Requirements.
**1)** Answer these from the WebTrends post, each on its own line:
(a) Besides your own site, which other puzzling entry always shows up on the Referrers reports?
(b) Which central group set up the protocols that browsers follow?
(c) What reason does the post give for browsers not transmitting information such as a closed window?
**2)** The WebTrends post names the Referrers reports in parentheses. List every one of them.
**3)** Reproduce the WebTrends post word for word, starting at "The reason is" and ending with "couple minutes later?", including those closing words.

Extract to read.
Tips, tricks, and pokes, just WebTrends Analytics
Random header image... Refresh for more!

Reasons for seeing your own site in Referrer reports … and what you can do about it

On the all-important Referrers reports (Referring Domain, Referring Site, Referring Domain Type, and Referring Page), there are always two puzzling entries – the Direct Traffic item (see this post about Direct Traffic) and the inevitable listing for your own site. 

How can you be seeing visits referred from your own site?  More importantly, what should you do about it?

The reason is easy to understand once you “get” what a visit really is in the analytics world. 

Empathize with the visitor for a second. 

When, exactly, is the visitor really done with your site? 

  • When they click on one of your links that goes off-site?  What if they come back right away? 
  • When they type something else in the browser window?  What if they come back a couple minutes later?
  • When they close the browser window?  What if they have your site open in more than one window? 
  • When they back-button to the search engine window that brought them there in the first place?  What if they come back to your site with another click on your listing?
  • When they leave your site open and go to a meeting?  What if they start clicking again when they return to their desk?

Get the picture?

For all of these, my question to you is:  do you think the visitor is done with your site when they “leave”?  Is the visit really over? 

In many, many cases of the above behaviors, the visitor comes back to your site later.  The reality is that visitors are distractable and Internet browsing is circuitous.  It may not be realistic at all to assume the visitor is mentally done with your site when they do the above actions. 

The other problem with these definitions is that, except for the first one, WebTrends has no data on them anyway.  WebTrends, and no analytics package really, can know that the browser window was closed or the visitor switched to another site (other than by offsite links on your site).  Browsers follow protocols set up long ago by a central group of wise people (the W3C) and, for privacy reasons, that information does not get transmitted by browsers and never has.

Data excerpts.
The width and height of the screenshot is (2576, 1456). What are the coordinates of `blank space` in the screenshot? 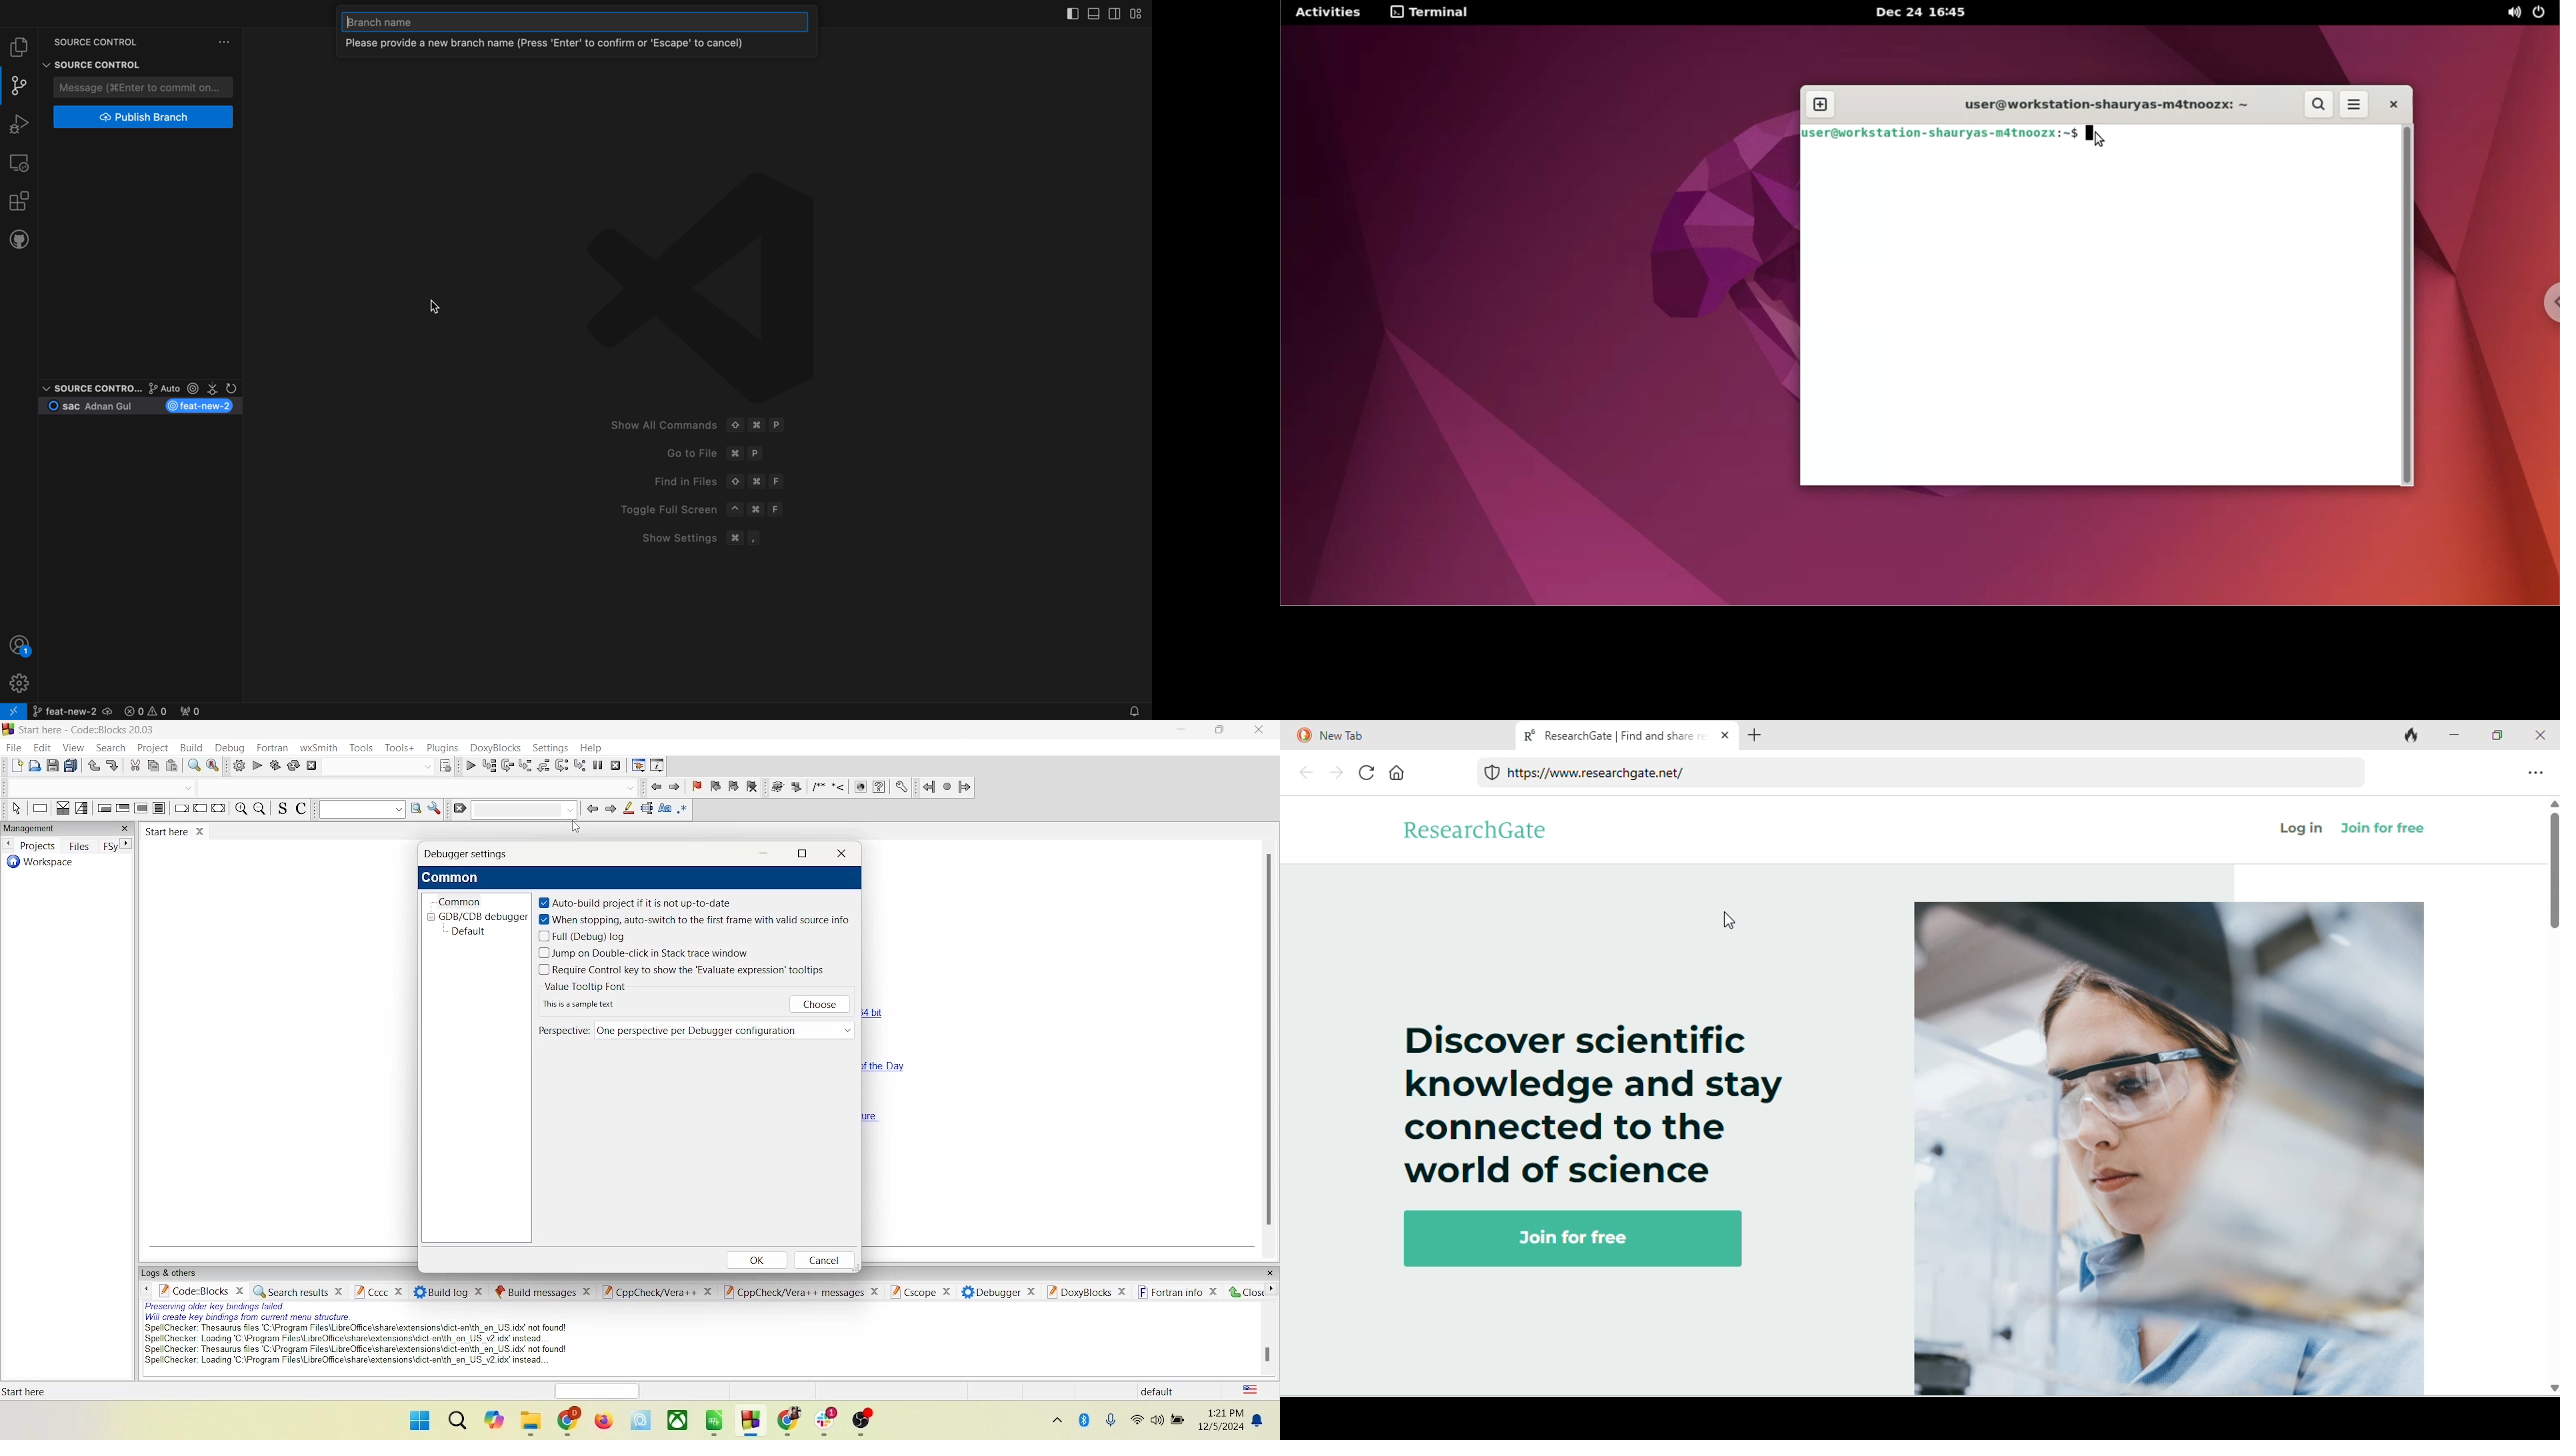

...

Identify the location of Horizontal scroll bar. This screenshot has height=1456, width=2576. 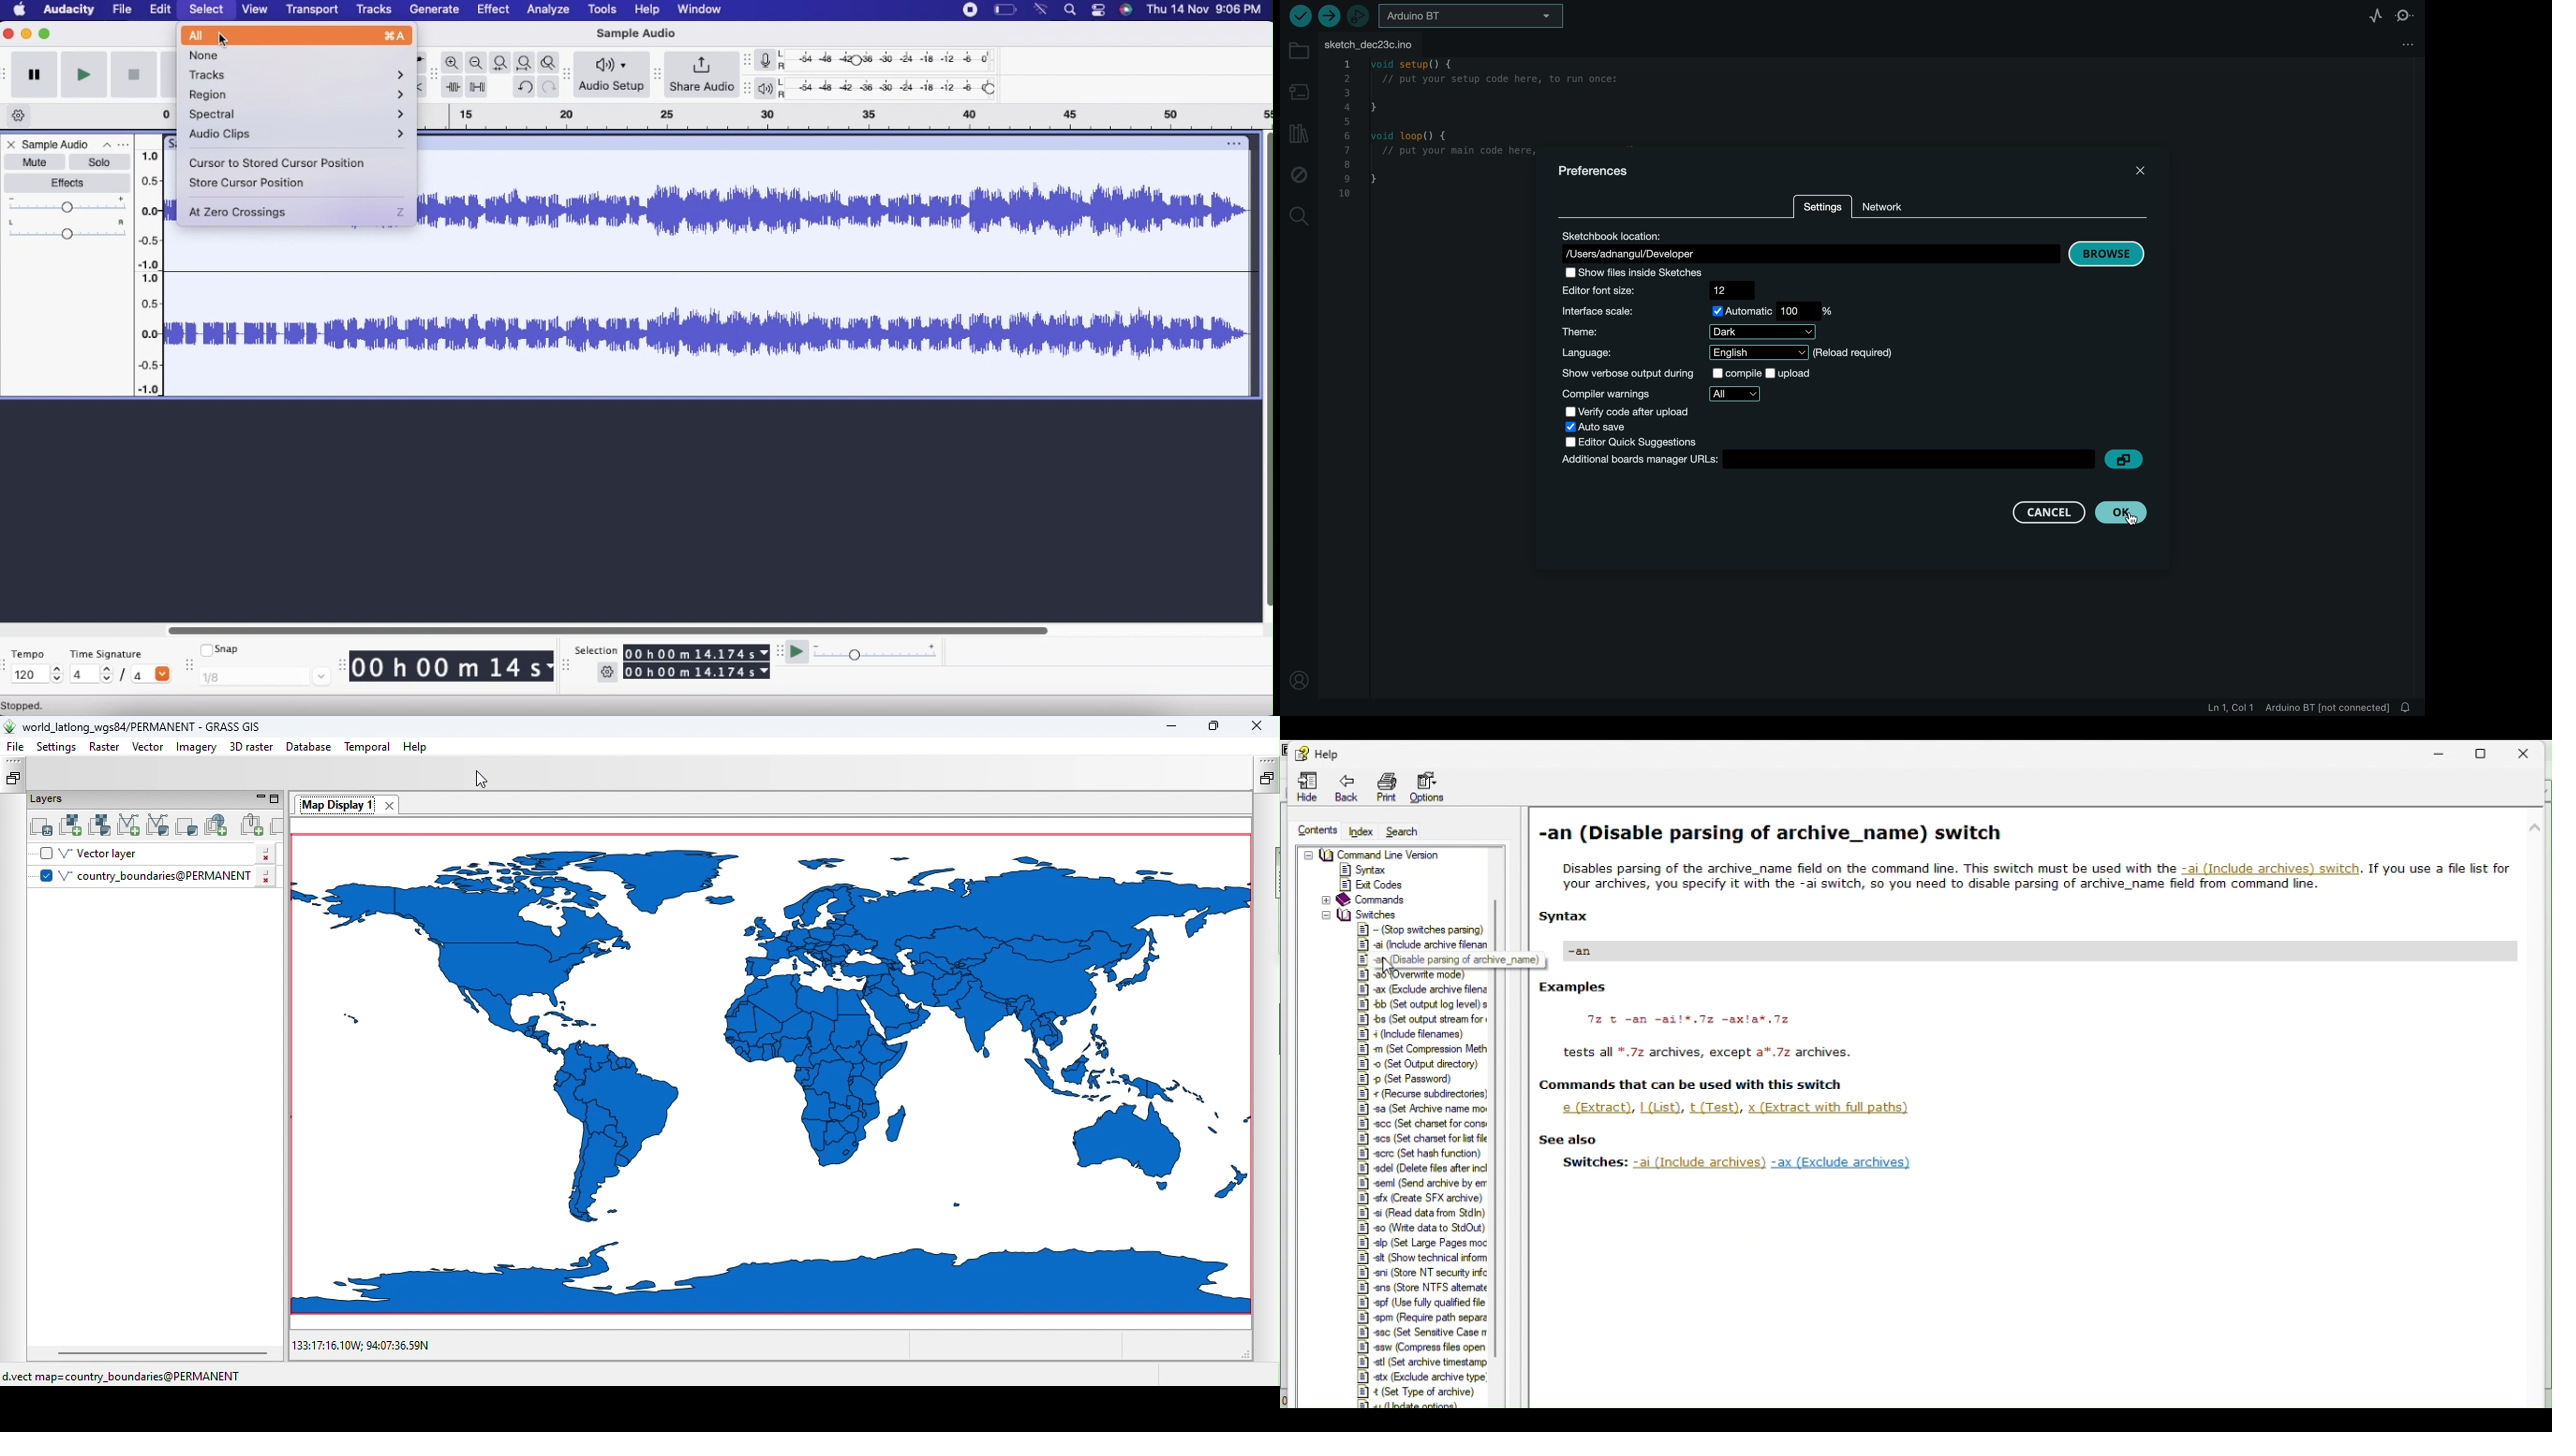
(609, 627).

Task solutions.
**1)**
(a) The Direct Traffic item.
(b) The W3C.
(c) Privacy reasons.

**2)**
Referring Domain
Referring Site
Referring Domain Type
Referring Page

**3)**
The reason is easy to understand once you “get” what a visit really is in the analytics world. 

Empathize with the visitor for a second. 

When, exactly, is the visitor really done with your site? 

  • When they click on one of your links that goes off-site?  What if they come back right away? 
  • When they type something else in the browser window?  What if they come back a couple minutes later?